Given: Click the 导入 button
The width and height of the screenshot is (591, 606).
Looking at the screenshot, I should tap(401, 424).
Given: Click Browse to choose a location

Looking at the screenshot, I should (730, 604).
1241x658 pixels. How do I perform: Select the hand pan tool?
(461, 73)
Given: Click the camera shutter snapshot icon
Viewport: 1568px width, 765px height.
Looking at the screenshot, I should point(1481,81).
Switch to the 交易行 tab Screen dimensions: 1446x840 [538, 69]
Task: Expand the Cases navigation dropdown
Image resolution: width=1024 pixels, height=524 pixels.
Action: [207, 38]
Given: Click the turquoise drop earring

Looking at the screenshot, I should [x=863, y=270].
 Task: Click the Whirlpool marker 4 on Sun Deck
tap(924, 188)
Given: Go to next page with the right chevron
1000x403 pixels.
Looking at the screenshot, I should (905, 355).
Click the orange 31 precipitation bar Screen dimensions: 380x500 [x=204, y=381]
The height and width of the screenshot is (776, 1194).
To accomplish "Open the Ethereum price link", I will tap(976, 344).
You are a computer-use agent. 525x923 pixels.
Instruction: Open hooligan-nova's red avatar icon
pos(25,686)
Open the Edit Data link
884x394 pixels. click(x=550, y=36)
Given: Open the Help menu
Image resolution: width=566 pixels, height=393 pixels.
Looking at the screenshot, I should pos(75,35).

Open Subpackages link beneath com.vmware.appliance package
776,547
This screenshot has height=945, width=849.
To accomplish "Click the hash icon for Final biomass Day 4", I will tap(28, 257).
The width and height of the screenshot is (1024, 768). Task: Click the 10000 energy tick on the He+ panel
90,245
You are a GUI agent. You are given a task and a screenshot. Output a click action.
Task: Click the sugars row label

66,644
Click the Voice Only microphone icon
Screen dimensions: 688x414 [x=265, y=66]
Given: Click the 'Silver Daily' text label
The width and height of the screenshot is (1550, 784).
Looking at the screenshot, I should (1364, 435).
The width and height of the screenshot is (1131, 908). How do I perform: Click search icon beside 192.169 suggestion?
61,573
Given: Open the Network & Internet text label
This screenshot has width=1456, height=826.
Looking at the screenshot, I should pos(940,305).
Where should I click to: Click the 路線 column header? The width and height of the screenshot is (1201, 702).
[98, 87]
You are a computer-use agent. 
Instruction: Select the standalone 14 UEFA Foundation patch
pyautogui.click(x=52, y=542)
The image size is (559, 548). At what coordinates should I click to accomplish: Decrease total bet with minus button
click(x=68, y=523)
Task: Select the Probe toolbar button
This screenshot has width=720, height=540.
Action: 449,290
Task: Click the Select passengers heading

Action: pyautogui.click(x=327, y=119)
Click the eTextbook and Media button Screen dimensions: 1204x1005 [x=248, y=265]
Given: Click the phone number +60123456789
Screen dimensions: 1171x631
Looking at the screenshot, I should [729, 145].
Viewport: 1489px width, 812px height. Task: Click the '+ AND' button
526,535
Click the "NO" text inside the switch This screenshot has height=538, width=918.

::::

(Instructions to follow): Say every entry again, exactly as it reads.

(Output of the task):
Given: Click the 导入 button
The width and height of the screenshot is (591, 606).
Looking at the screenshot, I should tap(401, 424).
Given: Click Browse to choose a location

Looking at the screenshot, I should (730, 604).
1241x658 pixels. How do I perform: Select the hand pan tool?
(461, 73)
Given: Click the camera shutter snapshot icon
Viewport: 1568px width, 765px height.
Looking at the screenshot, I should point(1481,81).
Switch to the 交易行 tab Screen dimensions: 1446x840 [538, 69]
Task: Expand the Cases navigation dropdown
Image resolution: width=1024 pixels, height=524 pixels.
Action: [207, 38]
Given: Click the turquoise drop earring

Looking at the screenshot, I should [x=863, y=270].
 Task: Click the Whirlpool marker 4 on Sun Deck
tap(924, 188)
Given: Go to next page with the right chevron
1000x403 pixels.
Looking at the screenshot, I should (905, 355).
Click the orange 31 precipitation bar Screen dimensions: 380x500 [x=204, y=381]
The height and width of the screenshot is (776, 1194).
To accomplish "Open the Ethereum price link", I will tap(976, 344).
You are a computer-use agent. 525x923 pixels.
Instruction: Open hooligan-nova's red avatar icon
pos(25,686)
Open the Edit Data link
884x394 pixels. click(x=550, y=36)
Given: Open the Help menu
Image resolution: width=566 pixels, height=393 pixels.
Looking at the screenshot, I should pos(75,35).

Open Subpackages link beneath com.vmware.appliance package
776,547
This screenshot has height=945, width=849.
To accomplish "Click the hash icon for Final biomass Day 4", I will tap(28, 257).
The width and height of the screenshot is (1024, 768). Task: Click the 10000 energy tick on the He+ panel
90,245
You are a GUI agent. You are given a task and a screenshot. Output a click action.
Task: Click the sugars row label

66,644
Click the Voice Only microphone icon
Screen dimensions: 688x414 [x=265, y=66]
Given: Click the 'Silver Daily' text label
The width and height of the screenshot is (1550, 784).
Looking at the screenshot, I should (1364, 435).
The width and height of the screenshot is (1131, 908). How do I perform: Click search icon beside 192.169 suggestion?
61,573
Given: Open the Network & Internet text label
This screenshot has width=1456, height=826.
Looking at the screenshot, I should pos(940,305).
Where should I click to: Click the 路線 column header? The width and height of the screenshot is (1201, 702).
[98, 87]
You are a computer-use agent. 
Instruction: Select the standalone 14 UEFA Foundation patch
pyautogui.click(x=52, y=542)
The image size is (559, 548). At what coordinates should I click to accomplish: Decrease total bet with minus button
click(x=68, y=523)
Task: Select the Probe toolbar button
This screenshot has width=720, height=540.
Action: 449,290
Task: Click the Select passengers heading

Action: pyautogui.click(x=327, y=119)
Click the eTextbook and Media button Screen dimensions: 1204x1005 [x=248, y=265]
Given: Click the phone number +60123456789
Screen dimensions: 1171x631
Looking at the screenshot, I should [729, 145].
Viewport: 1489px width, 812px height. Task: Click the '+ AND' button
526,535
Click the "NO" text inside the switch This screenshot has height=538, width=918.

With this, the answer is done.